--- START OF DATA FOR THE TASK ---
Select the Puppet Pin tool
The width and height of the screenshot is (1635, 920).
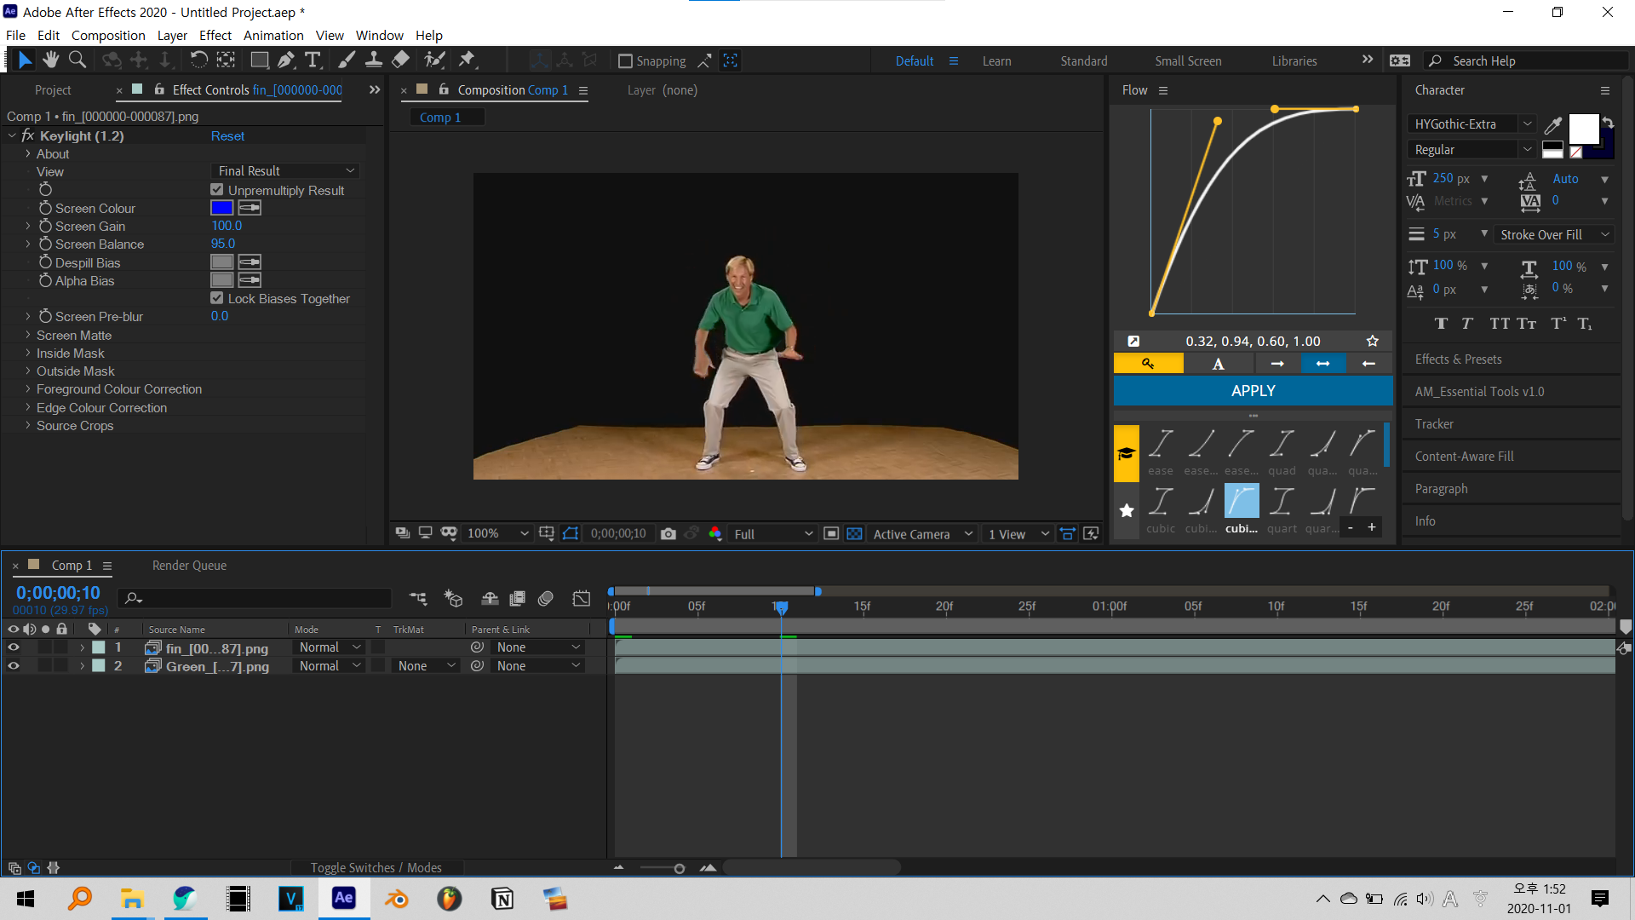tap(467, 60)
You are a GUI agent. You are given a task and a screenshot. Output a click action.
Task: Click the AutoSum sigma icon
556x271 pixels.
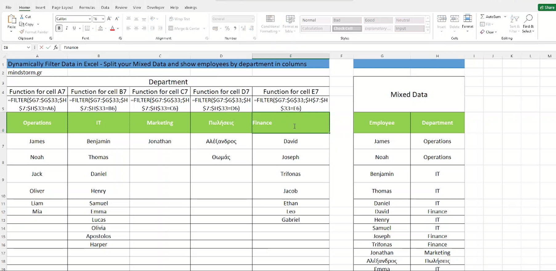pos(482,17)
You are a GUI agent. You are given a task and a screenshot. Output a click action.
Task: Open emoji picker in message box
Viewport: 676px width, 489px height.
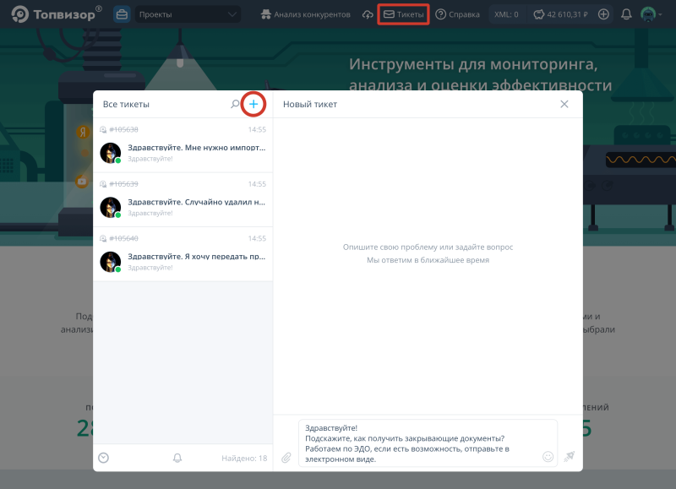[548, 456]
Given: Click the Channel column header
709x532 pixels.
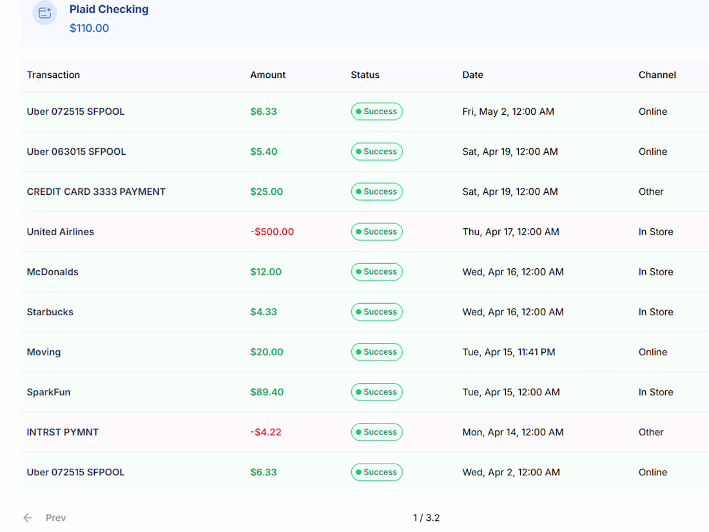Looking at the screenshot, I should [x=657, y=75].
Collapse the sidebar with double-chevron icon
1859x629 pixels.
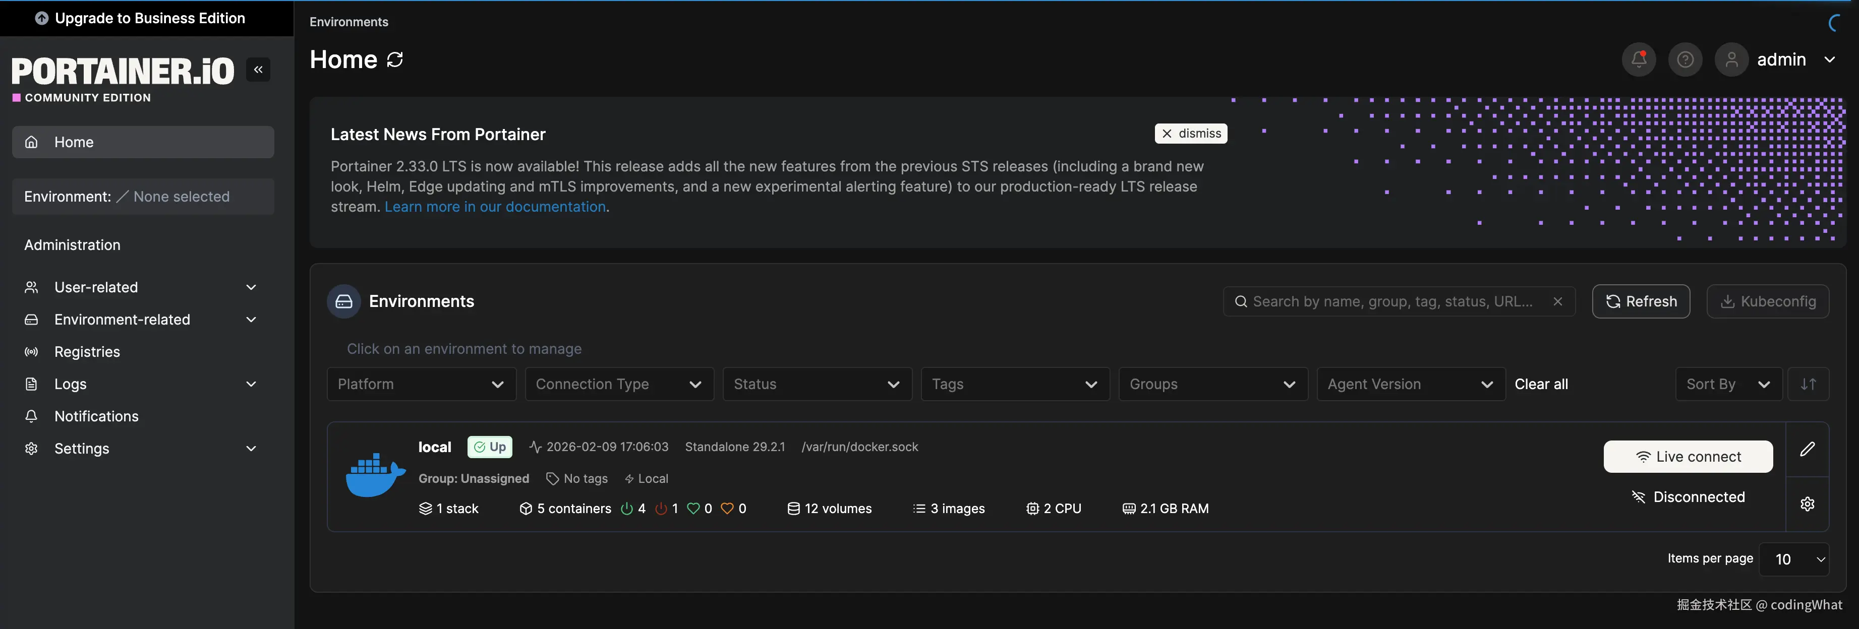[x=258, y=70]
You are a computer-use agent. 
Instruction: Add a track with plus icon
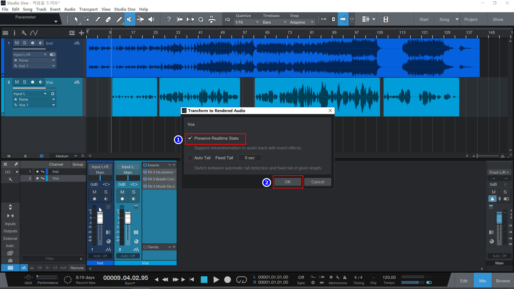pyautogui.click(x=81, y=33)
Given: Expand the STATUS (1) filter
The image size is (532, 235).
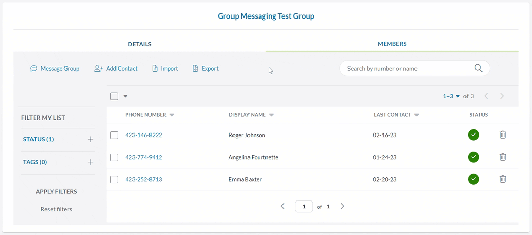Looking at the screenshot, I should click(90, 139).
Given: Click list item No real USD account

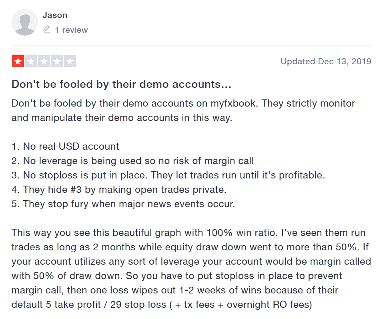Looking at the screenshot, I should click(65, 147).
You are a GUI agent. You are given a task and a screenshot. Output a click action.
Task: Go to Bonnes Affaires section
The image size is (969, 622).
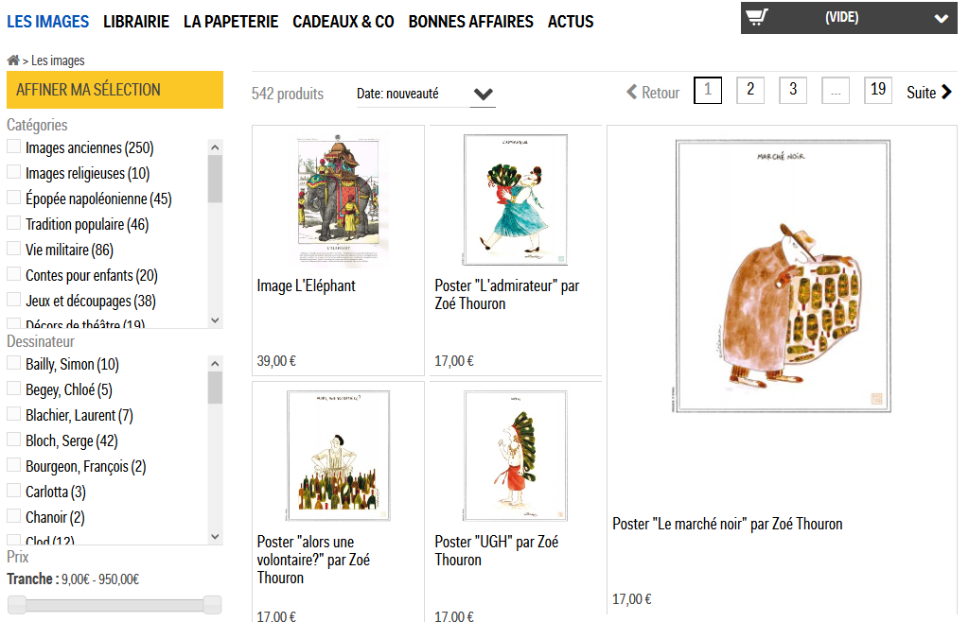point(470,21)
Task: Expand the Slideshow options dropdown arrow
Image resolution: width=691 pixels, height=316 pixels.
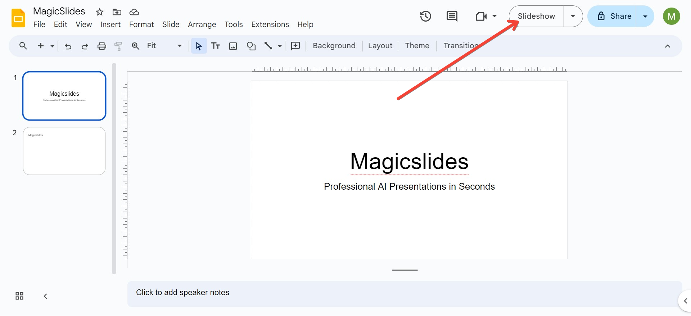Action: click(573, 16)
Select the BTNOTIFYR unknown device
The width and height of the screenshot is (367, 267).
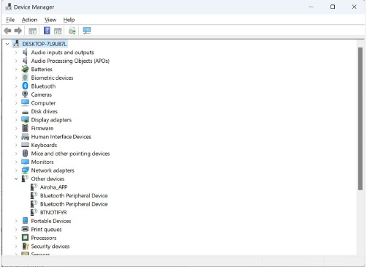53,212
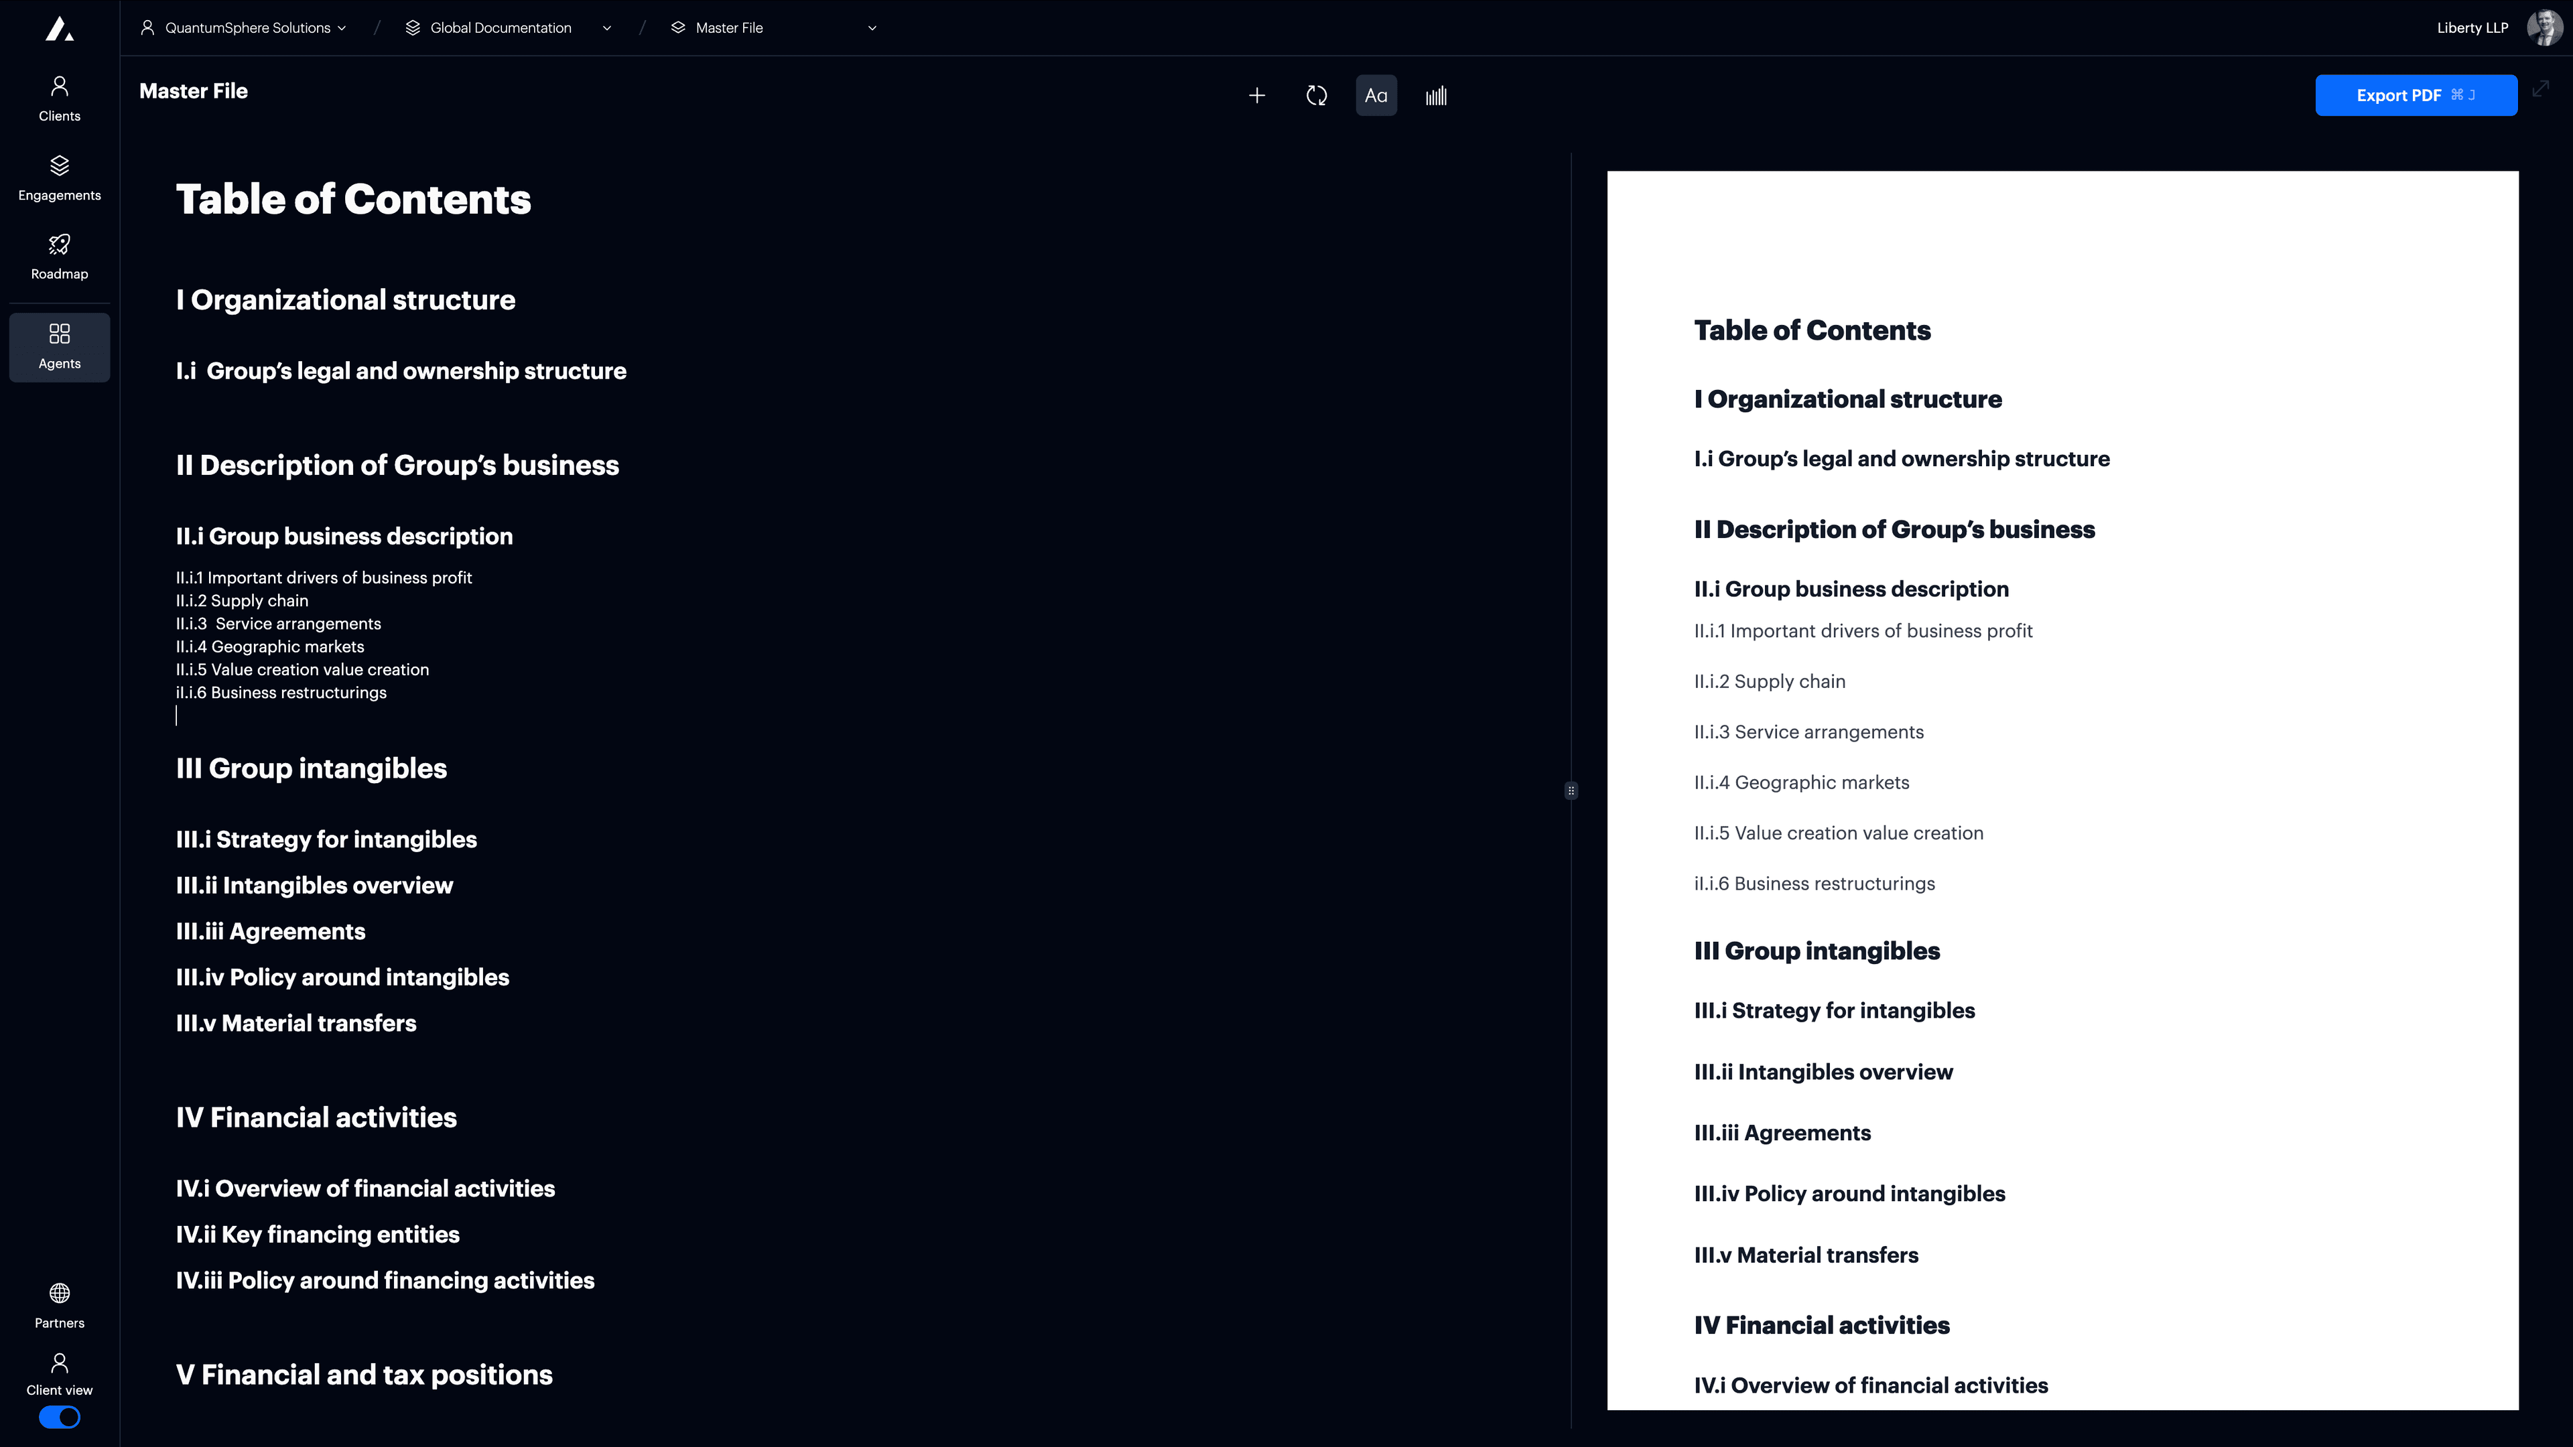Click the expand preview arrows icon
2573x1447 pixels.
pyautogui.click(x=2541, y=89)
--- END OF DATA FOR THE TASK ---
GOAL OF THE EXERCISE -
Rewrite all of the data above with every "GUI agent" replaced by "GUI assistant" and everything else unchanged. Leave the pictures out.

OUTPUT -
Select the Puppet Pin tool
The width and height of the screenshot is (1635, 920).
tap(467, 60)
You are a GUI assistant. You are given a task and a screenshot. Output a click action.
Task: Click the AutoSum sigma icon
556x271 pixels.
pos(482,17)
You are a GUI assistant. You are given a task and a screenshot. Output a click action.
Task: Open emoji picker in message box
Viewport: 676px width, 489px height.
[548, 456]
Given: Click the Channel column header
709x532 pixels.
Looking at the screenshot, I should [x=657, y=75].
Collapse the sidebar with double-chevron icon
1859x629 pixels.
[x=258, y=70]
You are a computer-use agent. 
Instruction: Add a track with plus icon
pyautogui.click(x=81, y=33)
Given: Expand the STATUS (1) filter
The image size is (532, 235).
Looking at the screenshot, I should click(90, 139).
Given: Click list item No real USD account

Looking at the screenshot, I should click(65, 147).
You are a GUI assistant. You are given a task and a screenshot. Output a click action.
Task: Go to Bonnes Affaires section
The image size is (969, 622).
point(470,21)
Task: Expand the Slideshow options dropdown arrow
Image resolution: width=691 pixels, height=316 pixels.
Action: click(573, 16)
Select the BTNOTIFYR unknown device
The width and height of the screenshot is (367, 267).
53,212
Click the expand preview arrows icon
2573x1447 pixels.
pyautogui.click(x=2541, y=89)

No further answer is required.